Exercise inputs below:

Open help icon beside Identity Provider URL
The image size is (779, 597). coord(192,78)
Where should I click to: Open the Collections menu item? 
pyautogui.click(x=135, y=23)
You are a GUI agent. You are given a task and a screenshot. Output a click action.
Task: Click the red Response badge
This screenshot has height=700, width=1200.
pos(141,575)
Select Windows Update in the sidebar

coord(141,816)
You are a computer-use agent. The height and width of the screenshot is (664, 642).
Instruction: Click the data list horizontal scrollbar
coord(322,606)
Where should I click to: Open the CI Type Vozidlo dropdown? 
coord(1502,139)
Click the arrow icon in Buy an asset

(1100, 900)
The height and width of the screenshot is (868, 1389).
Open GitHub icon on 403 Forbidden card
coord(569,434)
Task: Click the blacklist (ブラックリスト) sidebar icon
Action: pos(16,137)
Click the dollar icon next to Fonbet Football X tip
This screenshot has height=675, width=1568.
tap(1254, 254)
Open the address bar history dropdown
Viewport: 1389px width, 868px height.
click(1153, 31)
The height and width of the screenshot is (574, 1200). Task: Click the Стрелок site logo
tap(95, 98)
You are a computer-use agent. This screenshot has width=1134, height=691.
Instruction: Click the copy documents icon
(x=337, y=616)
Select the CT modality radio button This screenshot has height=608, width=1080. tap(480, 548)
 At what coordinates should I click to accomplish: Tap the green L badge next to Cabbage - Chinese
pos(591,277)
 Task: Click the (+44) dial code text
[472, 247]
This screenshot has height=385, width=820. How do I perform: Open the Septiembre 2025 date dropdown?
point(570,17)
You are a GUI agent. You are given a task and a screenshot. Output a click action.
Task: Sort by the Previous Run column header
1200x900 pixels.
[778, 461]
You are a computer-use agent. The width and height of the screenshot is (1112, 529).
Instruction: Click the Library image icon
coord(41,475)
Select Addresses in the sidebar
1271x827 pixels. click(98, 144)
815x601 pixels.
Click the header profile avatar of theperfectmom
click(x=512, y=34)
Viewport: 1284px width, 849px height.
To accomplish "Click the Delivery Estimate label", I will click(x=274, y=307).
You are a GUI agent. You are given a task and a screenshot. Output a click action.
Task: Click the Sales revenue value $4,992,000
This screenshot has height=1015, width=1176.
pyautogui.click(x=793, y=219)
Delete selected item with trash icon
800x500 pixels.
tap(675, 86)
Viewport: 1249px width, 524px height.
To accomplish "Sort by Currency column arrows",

End of Exercise inputs.

→ Exercise aim
Transcribe the data above in full, exactly as it appears.

→ Exercise response
Open help icon beside Identity Provider URL
The image size is (779, 597). coord(192,78)
Where should I click to: Open the Collections menu item? 
pyautogui.click(x=135, y=23)
You are a GUI agent. You are given a task and a screenshot. Output a click action.
Task: Click the red Response badge
This screenshot has height=700, width=1200.
pos(141,575)
Select Windows Update in the sidebar

coord(141,816)
You are a computer-use agent. The height and width of the screenshot is (664, 642).
Instruction: Click the data list horizontal scrollbar
coord(322,606)
Where should I click to: Open the CI Type Vozidlo dropdown? 
coord(1502,139)
Click the arrow icon in Buy an asset

(1100, 900)
The height and width of the screenshot is (868, 1389).
Open GitHub icon on 403 Forbidden card
coord(569,434)
Task: Click the blacklist (ブラックリスト) sidebar icon
Action: pos(16,137)
Click the dollar icon next to Fonbet Football X tip
This screenshot has height=675, width=1568.
tap(1254, 254)
Open the address bar history dropdown
Viewport: 1389px width, 868px height.
click(1153, 31)
The height and width of the screenshot is (574, 1200). Task: Click the Стрелок site logo
tap(95, 98)
You are a computer-use agent. This screenshot has width=1134, height=691.
Instruction: Click the copy documents icon
(x=337, y=616)
Select the CT modality radio button This screenshot has height=608, width=1080. tap(480, 548)
 At what coordinates should I click to accomplish: Tap the green L badge next to Cabbage - Chinese
pos(591,277)
 Task: Click the (+44) dial code text
[472, 247]
This screenshot has height=385, width=820. How do I perform: Open the Septiembre 2025 date dropdown?
point(570,17)
You are a GUI agent. You are given a task and a screenshot. Output a click action.
Task: Sort by the Previous Run column header
1200x900 pixels.
[778, 461]
You are a computer-use agent. The width and height of the screenshot is (1112, 529).
Instruction: Click the Library image icon
coord(41,475)
Select Addresses in the sidebar
1271x827 pixels. click(98, 144)
815x601 pixels.
Click the header profile avatar of theperfectmom
click(x=512, y=34)
Viewport: 1284px width, 849px height.
To accomplish "Click the Delivery Estimate label", I will click(x=274, y=307).
You are a GUI agent. You are given a task and a screenshot. Output a click action.
Task: Click the Sales revenue value $4,992,000
This screenshot has height=1015, width=1176.
pyautogui.click(x=793, y=219)
Delete selected item with trash icon
800x500 pixels.
tap(675, 86)
Viewport: 1249px width, 524px height.
To accomplish "Sort by Currency column arrows",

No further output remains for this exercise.